When Diane Zheng was a teenager growing up in southern China, she watched as her grandmother’s personality faded and transformed as a result of Alzheimer’s disease. Then, in recent years, the pain resurfaced as her family watched her father-in-law deteriorate and eventually pass away from the same disease.
Both of these experiences prompted Zheng, a fifth-year epidemiology Ph.D. student, to wonder about the factors that may affect cognition, which is the brain’s ability to orient, reason, comprehend and to remember information. Diseases such as dementia and Alzheimer’s rapidly affect cognition, which Zheng observed firsthand.
“I could see how a person changed,” Zheng said. “You become a different person when you lose your cognitive ability, and it becomes quite a burden on people who take care of them.”

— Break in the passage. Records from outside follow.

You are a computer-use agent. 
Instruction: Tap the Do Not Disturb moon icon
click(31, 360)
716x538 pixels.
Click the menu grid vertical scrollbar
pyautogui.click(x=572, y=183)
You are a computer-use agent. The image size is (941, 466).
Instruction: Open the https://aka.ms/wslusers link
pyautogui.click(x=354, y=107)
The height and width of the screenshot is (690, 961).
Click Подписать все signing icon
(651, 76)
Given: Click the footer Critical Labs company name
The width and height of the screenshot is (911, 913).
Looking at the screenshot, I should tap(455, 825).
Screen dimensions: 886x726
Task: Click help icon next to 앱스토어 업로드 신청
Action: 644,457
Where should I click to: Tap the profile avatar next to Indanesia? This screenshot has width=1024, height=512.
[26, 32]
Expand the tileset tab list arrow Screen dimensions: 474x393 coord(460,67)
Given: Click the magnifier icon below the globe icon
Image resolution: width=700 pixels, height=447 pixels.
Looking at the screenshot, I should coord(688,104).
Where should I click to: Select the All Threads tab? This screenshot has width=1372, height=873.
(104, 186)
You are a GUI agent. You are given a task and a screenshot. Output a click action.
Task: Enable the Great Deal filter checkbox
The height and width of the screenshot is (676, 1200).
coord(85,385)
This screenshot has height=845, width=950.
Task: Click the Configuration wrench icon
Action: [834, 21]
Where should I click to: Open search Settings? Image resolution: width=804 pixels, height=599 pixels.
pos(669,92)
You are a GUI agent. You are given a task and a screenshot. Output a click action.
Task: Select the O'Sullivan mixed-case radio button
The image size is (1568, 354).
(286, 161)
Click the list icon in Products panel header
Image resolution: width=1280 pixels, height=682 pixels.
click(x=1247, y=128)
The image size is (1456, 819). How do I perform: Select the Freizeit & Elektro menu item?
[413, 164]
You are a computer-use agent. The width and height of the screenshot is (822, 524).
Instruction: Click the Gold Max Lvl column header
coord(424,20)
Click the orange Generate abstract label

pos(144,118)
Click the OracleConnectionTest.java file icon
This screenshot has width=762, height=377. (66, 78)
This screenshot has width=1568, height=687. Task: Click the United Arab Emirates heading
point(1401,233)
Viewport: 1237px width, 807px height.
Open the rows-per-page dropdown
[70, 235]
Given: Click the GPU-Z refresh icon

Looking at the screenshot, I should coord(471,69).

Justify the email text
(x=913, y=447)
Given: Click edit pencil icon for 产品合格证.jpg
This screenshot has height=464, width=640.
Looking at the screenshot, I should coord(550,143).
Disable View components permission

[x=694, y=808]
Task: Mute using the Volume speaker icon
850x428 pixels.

Zheng had always been intrigued by cognition, but when she graduated from the University of Minnesota with a master’s degree in Biostatistics and became a senior data analyst at the University of Miami Leonard M. Miller School of Medicine, her job pushed her to delve into research on vision under David Lee, a chronic disease epidemiologist in the Miller School. After more than 10 years of working together, where Zheng demonstrated her aptitude for complex statistics, Lee encouraged Zheng to pursue a Ph.D. in public health.
During a longitudinal research class a few years ago, Zheng came across the opportunity to pair her interests of vision and cognition. Zheng used a data set that tracked more than 2,500 seniors living in Salisbury, Maryland, and monitored their vision and cognition for eight years. Applying newly learned analysis methods, Zheng was able to find that as vision declines in old age, so do a person’s cognitive abilities. She also uncovered the idea that vision has a stronger influence on cognition than the other way around, which was the first time this type of association had been reported. Her findings raise the possibility that taking care of your eyes can reduce the rate of cognitive deterioration in older adults.
“Scientists are studying different ways to slow down cognitive decline, but this is one way we can—by maintaining good vision in older people,” Zheng said.
Zheng’s paper, which was coauthored by Lee and Dr. Byron Lam, an ophthalmologist at UM’s Bascom Palmer Eye Institute, was published in the Journal of the American Medical Association’s June Ophthalmology issue. It also received an editorial in the publication, praising Zheng for her contribution to the field, which is a rare honor, Lee added. Then this summer, several dozen news outlets from around the world wrote articles citing Zheng’s research.
And in November, Zheng will receive an award from the American Public Health Association’s Vision Cares Conference for her paper. The Morton Silverman Outstanding Student Award is given to a student who has contributed significantly to improving the field of eye care through a paper or project.
“To this day, there’s been a sense that taking care of your vision is somehow less important than attending to other health issues, but [this] paper shows you cannot ignore ocular health because it is essential to healthy aging,” Lee said.
Although Lee said Zheng has always had a strong ability to unravel data, she was able to build upon that knowledge as a graduate student, which helped her paper garner such thorough findings. In 2016, Zheng received a prestigious F-31 grant from the National Eye Institute, which allowed her to work with an expert from Purdue University to develop her analysis skills even more. This has helped her with the paper she already published, and Zheng’s dissertation, where she is researching a link between vision and chronic conditions, such as diabetes, hypertension, or arthritis.
“As people are living longer, they often have multiple conditions, and many of them seem to cluster together, like diabetes and hypertension, so we are looking at how they affect vision and how they affect quality of life and even risk premature mortality,” Zheng said.
Zheng is hoping to finish up her dissertation this spring to graduate with her Ph.D. in May, but she wants to keep exploring the role of vision on a person’s health.
"This paper has continued to motivate me to research this topic, and I hope it'll open more doors for research collaboration," Zheng said. "I'm thankful for the opportunity to continue working on my research interest during my graduate study and for the mentoring I got from my department."